Loud conversations and pandemic use of cell phones is not likely to abate anytime soon, though. Roughly 1.8 million new cell phones were shipped last year even as the economy worsened. That’s still a lot of cell phones, old or new — evidence enough of how deeply integrated cell phones have become in the everyday life of Japan.

Japanese consumers may simply be accommodating themselves to tighter budgets and to discriminating feelings about one of their most prized possessions. The recession may give Japan’s insatiable consumers a chance to catch their breath and let an oversaturated market cool down a bit. That may not be so bad, all things considered, but it has effects on other parts of the economy as well.

The cell-phone industry is not a small one. The ministry of communications estimates that business carried out on cell phones was worth over a trillion yen in 2007. Cell-phone music downloads alone were worth some ¥75 billion in 2007, according to one industry analyst. Although sales did expand last year for phones with “one-seg” functions, which allow cell-phone users to watch TV and other broadcasts, the overall direction was down.
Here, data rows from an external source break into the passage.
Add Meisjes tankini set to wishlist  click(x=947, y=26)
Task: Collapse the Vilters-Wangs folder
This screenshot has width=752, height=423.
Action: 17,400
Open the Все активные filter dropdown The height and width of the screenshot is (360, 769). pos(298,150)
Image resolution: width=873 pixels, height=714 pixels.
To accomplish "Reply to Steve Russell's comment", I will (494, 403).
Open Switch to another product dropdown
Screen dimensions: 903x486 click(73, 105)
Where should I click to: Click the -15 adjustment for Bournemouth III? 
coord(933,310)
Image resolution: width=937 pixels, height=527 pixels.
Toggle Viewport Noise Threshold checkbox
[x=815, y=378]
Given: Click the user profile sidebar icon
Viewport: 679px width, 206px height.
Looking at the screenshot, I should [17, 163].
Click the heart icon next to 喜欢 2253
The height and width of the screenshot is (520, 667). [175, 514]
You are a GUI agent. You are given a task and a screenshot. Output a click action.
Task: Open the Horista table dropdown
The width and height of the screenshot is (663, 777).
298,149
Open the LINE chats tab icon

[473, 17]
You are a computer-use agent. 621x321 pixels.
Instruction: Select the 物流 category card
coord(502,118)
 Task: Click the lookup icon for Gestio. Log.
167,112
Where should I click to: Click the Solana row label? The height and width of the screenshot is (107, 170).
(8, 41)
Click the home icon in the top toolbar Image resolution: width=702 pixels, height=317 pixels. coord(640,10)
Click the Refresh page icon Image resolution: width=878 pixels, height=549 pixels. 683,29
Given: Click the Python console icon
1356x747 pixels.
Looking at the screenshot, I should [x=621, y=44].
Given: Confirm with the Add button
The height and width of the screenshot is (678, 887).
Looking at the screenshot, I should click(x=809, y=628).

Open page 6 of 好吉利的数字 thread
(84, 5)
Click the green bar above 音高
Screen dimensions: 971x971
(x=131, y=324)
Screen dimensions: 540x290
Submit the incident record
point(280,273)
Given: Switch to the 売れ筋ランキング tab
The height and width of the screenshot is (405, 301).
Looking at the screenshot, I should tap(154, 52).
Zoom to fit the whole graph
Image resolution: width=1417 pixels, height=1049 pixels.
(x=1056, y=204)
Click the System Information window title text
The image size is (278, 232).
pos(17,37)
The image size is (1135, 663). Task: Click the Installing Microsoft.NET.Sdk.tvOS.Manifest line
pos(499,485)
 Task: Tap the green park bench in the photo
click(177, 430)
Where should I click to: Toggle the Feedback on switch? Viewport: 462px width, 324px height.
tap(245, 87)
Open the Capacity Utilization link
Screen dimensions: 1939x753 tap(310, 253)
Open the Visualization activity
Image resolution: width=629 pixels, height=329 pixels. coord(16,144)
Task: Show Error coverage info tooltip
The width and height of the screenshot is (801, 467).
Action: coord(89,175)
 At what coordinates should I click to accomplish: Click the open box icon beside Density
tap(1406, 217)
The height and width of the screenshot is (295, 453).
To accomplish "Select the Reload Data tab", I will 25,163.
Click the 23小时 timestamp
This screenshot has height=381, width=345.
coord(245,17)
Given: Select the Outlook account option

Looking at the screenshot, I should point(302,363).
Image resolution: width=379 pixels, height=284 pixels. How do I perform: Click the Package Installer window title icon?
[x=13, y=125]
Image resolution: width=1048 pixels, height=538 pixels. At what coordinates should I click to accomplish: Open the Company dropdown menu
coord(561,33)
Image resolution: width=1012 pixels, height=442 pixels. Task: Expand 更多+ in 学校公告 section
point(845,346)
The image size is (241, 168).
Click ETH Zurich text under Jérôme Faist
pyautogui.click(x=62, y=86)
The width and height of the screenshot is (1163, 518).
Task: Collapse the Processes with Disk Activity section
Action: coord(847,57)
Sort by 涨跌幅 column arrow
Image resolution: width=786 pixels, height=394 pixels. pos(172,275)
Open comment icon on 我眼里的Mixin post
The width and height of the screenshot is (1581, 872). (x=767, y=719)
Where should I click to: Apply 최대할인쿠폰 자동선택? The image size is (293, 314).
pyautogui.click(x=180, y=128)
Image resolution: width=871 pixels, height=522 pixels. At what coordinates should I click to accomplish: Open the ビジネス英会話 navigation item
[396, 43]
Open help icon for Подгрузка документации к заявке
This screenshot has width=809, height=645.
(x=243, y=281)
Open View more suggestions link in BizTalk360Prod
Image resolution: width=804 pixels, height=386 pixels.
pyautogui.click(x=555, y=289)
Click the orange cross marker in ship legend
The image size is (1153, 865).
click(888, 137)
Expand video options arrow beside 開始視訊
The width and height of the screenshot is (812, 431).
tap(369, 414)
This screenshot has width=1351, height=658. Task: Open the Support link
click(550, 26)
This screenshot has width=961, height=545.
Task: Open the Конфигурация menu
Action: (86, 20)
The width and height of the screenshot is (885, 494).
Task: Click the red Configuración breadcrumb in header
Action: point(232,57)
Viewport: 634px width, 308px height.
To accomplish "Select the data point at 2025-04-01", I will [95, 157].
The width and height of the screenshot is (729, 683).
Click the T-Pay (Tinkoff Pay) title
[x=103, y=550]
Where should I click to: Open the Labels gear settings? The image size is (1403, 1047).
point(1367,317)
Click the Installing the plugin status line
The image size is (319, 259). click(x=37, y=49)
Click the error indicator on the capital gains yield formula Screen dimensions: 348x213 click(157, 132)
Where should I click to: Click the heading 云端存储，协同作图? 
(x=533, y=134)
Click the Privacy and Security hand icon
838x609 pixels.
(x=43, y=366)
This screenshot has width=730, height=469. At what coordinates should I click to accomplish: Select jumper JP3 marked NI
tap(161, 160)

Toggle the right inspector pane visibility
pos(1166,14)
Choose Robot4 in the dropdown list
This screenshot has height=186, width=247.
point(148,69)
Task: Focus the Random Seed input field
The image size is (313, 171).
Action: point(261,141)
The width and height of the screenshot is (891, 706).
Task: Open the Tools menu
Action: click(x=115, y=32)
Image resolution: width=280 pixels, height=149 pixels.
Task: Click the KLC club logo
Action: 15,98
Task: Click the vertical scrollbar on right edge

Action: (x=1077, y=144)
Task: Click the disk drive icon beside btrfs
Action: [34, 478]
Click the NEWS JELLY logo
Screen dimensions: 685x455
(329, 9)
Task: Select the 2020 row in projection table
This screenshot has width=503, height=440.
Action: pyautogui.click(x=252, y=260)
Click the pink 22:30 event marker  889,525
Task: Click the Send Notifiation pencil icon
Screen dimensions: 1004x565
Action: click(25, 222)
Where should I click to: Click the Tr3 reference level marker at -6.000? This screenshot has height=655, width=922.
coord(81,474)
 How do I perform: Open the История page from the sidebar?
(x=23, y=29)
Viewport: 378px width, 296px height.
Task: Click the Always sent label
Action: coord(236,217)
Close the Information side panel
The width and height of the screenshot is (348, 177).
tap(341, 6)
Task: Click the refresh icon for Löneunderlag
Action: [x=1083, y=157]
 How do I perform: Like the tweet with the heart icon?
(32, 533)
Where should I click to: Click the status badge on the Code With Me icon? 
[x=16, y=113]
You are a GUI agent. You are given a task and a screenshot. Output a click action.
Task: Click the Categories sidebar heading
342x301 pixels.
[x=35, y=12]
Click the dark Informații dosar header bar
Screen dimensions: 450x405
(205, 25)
Japan has long been considered a testing ground for the interface between new cell-phone technologies and evolving consumer desires, but consumer priorities can shift suddenly and unpredictably. When that happens, greater demands are placed on marketers to provide new services and products at new rates. Japan may not yet be entering a communication recession, but the cell-phone industry, like other areas of the economy, has clearly hit a speed bump in its rush toward the future.